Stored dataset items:

+ + + + +

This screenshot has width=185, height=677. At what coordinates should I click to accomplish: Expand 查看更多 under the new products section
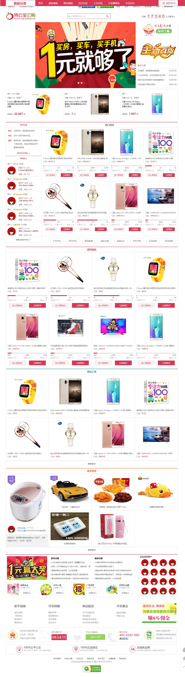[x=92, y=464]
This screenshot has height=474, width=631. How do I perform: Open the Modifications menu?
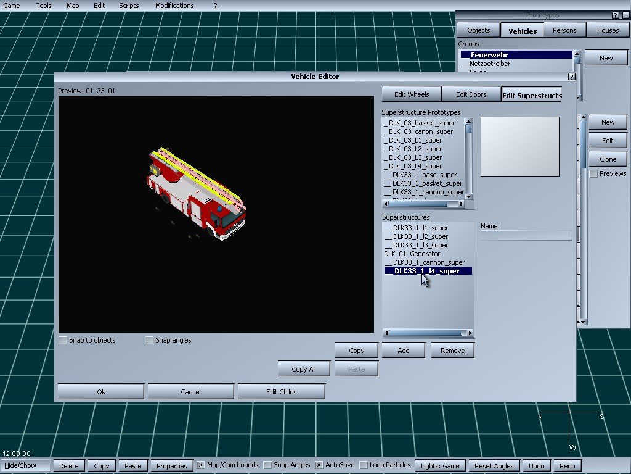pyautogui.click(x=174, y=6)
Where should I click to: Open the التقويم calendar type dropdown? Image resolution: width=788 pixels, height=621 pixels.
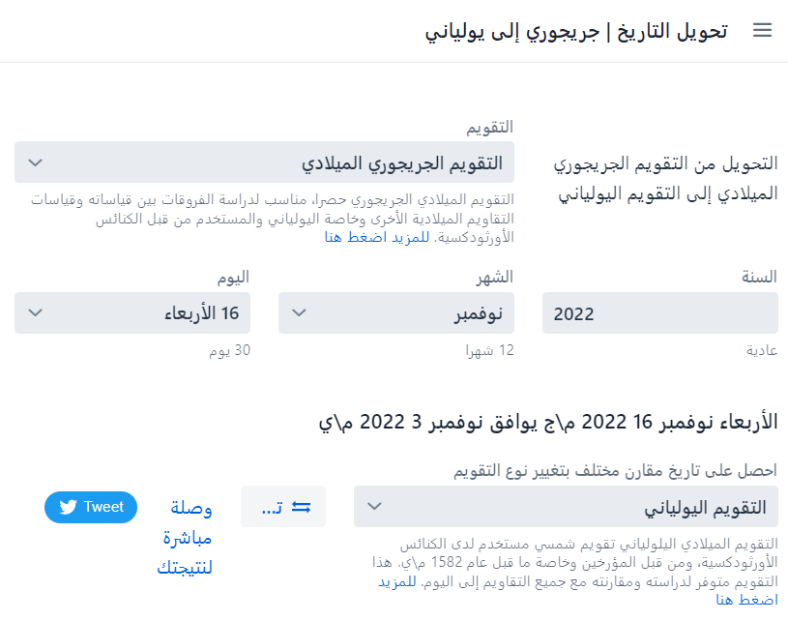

+ + + + +

* Exercise prompt *
Strip the images and reproduce the remaining records precisely.

* Exercise output *
This screenshot has width=185, height=677. At what coordinates should I click to accomplish: Expand 查看更多 under the new products section
[x=92, y=464]
This screenshot has height=474, width=631. How do I perform: Open the Modifications menu?
pyautogui.click(x=174, y=6)
Where should I click to: Open the التقويم calendar type dropdown? Image resolution: width=788 pixels, height=621 pixels.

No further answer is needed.